= STATED TASK =
Copy the data from the line containing "This screenshot has width=1280, height=720." through the line containing "[1264, 169]", including both of those lines, and leave out the pictures.

──────── EXERCISE MATERIAL ────────

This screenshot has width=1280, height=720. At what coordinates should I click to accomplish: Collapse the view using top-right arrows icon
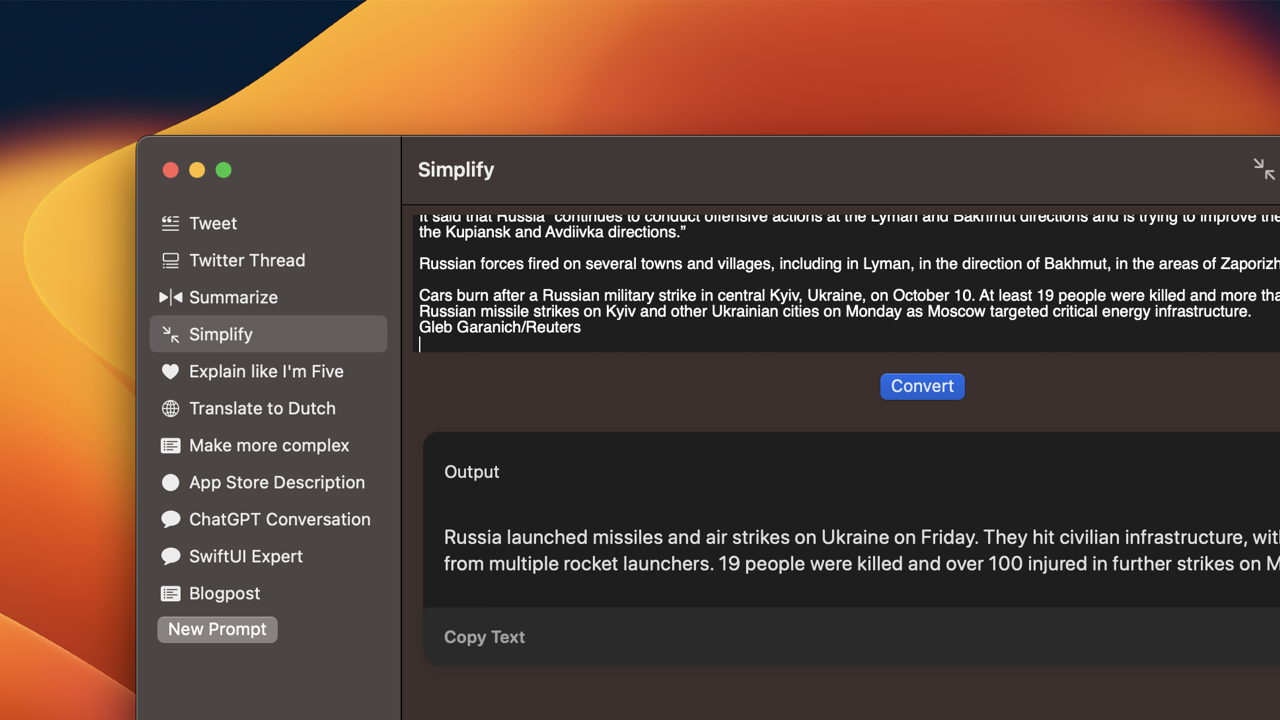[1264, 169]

────────
──────── EXERCISE MATERIAL ────────

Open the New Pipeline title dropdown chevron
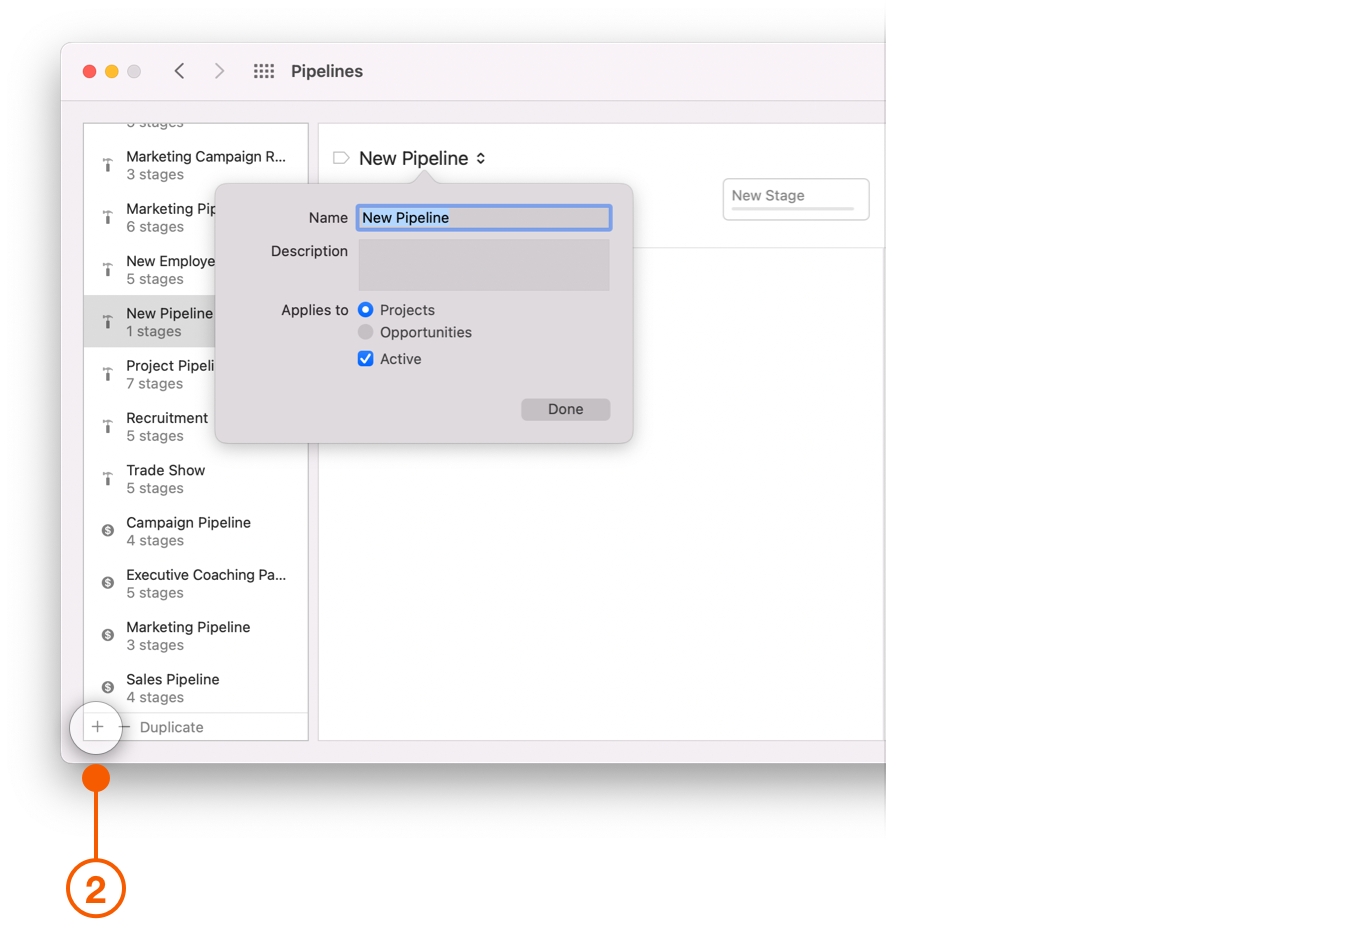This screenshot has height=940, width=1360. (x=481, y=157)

────────
──────── EXERCISE MATERIAL ────────

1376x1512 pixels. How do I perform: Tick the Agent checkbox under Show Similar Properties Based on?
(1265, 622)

────────

= RESPONSE TO THE TASK =
This screenshot has width=1280, height=720. At what coordinates should I click to accomplish: Collapse the view using top-right arrows icon
[1264, 169]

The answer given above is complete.